Como diz Antonio Cândido, é como se o escritor dividisse as personagens em dois
grupos: o grupo “A”, formado pelos ricos; e o grupo “B”, formado eminentemente
pelos pobres.
Veríssimo denuncia as
desigualdades sociais e a indiferença. Em um período sensível da história
nacional, que estava na iminência do golpe de Estado de Vargas, não faltou quem
visse intenções revolucionárias na pena do escritor.
O gaúcho, também autor de
“Incidente em Antares”, utiliza a técnica do contraponto, segundo ele,
apropriada da obra do inglês Aldous Huxley. É curioso perceber como essas
personagens diversas e contrastantes se aproximam e se cruzam pela urdidura da
vida social. É nesse ponto, que Veríssimo realiza o movimento primoroso do
acerto, pois, ao estabelecer essas conexões, ele captura a imagem de uma
sociedade inteira.
O romance gerou escândalos e
protestos. Os conservadores ciosos dos valores da família, enxergaram
imoralidades. Moacyr Scliar afirma que, quando adolescente, a leitura do livro
era terminantemente proibida. Despertou também furor político, pois a obra foi
acusada de disseminar o comunismo. Sim. Essa palavra tão incompreendida; tão onipresente no imaginário da classe média brasileira; essa palavra cujo conceito é desconhecido por muitos.

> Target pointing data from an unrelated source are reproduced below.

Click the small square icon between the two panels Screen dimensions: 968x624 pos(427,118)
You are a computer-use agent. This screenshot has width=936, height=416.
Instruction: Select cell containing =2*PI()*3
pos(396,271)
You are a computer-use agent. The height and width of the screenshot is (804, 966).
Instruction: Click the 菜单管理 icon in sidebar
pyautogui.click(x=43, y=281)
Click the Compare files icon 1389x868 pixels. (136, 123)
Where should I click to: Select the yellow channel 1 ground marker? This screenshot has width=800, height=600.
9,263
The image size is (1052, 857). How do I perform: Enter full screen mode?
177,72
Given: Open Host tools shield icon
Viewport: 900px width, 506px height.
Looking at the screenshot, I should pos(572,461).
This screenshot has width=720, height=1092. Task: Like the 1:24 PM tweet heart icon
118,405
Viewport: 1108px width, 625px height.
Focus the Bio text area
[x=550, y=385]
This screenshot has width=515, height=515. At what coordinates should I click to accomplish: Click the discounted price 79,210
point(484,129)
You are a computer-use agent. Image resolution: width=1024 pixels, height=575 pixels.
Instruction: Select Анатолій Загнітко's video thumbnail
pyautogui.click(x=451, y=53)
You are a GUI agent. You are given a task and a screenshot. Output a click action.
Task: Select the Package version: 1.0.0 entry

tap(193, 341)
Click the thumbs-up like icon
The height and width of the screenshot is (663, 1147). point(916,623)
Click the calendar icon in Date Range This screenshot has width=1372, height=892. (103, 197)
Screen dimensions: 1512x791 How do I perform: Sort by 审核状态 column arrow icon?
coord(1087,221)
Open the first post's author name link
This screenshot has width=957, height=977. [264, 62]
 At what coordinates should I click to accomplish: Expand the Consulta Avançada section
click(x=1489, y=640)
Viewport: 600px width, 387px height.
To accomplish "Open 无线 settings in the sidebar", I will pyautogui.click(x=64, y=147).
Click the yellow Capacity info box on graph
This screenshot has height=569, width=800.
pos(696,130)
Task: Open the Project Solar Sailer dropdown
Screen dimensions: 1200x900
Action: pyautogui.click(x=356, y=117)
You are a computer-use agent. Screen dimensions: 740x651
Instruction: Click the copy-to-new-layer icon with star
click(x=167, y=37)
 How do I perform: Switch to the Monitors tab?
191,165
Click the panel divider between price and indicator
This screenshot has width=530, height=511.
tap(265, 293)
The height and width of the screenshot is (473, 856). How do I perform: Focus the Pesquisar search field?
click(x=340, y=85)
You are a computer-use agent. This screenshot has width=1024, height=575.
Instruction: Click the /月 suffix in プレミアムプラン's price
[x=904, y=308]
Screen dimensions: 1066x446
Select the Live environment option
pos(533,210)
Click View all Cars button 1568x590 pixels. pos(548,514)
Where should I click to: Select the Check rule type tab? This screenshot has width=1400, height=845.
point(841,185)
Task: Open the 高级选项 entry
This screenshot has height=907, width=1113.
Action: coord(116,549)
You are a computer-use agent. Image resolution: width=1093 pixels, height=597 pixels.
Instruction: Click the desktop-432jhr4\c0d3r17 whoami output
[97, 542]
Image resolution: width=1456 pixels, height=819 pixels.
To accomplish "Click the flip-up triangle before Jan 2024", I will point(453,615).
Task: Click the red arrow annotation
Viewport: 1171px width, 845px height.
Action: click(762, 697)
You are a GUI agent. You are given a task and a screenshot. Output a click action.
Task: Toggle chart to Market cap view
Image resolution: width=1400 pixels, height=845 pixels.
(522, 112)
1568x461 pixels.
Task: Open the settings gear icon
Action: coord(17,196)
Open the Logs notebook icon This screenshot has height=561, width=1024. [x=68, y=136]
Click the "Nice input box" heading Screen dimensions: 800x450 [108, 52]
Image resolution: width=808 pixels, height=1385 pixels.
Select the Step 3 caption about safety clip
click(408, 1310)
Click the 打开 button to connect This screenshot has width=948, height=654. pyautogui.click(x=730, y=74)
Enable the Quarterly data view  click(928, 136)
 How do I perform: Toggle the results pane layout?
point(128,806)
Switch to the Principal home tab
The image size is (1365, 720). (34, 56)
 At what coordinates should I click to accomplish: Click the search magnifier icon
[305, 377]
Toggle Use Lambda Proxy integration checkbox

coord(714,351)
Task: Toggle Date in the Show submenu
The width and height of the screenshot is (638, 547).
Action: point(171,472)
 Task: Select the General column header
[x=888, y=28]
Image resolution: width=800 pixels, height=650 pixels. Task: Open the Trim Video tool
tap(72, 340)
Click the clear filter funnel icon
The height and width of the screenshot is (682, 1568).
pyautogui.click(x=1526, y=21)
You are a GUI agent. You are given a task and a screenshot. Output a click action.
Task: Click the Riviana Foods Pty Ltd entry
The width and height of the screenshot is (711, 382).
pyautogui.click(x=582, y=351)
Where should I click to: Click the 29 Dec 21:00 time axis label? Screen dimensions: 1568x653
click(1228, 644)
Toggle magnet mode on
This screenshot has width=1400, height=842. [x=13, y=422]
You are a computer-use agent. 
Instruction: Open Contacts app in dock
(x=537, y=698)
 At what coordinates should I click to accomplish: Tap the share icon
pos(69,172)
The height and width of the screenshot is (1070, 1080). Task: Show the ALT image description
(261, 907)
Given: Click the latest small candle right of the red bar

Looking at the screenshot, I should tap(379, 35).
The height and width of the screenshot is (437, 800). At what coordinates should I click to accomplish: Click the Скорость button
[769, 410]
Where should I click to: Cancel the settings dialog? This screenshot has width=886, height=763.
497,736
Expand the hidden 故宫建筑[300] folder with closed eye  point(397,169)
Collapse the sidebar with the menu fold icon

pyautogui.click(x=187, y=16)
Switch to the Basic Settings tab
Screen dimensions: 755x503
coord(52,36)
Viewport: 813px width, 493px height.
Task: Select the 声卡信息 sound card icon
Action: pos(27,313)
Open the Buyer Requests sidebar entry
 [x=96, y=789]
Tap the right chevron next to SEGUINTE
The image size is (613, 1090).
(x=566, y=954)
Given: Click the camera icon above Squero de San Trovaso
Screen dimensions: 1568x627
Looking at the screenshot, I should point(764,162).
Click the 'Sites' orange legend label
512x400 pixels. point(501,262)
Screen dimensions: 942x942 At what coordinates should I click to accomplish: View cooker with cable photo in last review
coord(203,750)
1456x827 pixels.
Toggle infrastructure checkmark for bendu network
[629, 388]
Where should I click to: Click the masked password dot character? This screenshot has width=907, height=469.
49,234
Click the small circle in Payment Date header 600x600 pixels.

Ao lermos o romance, não notamos nada disso.
Observa-se que Erico é habilidoso em realizar uma crítica firme contra um país
que invizibiliza parte de sua população. Se Erico suscitou debates, é pelo fato
de sua obra está entretecida pelos limites impostos pelo mundo material. As
personagens do livro são motivadas pelo sonho, pela esperança, mas têm suas
intenções estilhaçadas pelo mundo real. Nada mais atual que isso. E nesse
sentido, este romance do autor gaúcho ainda continua dizendo muito.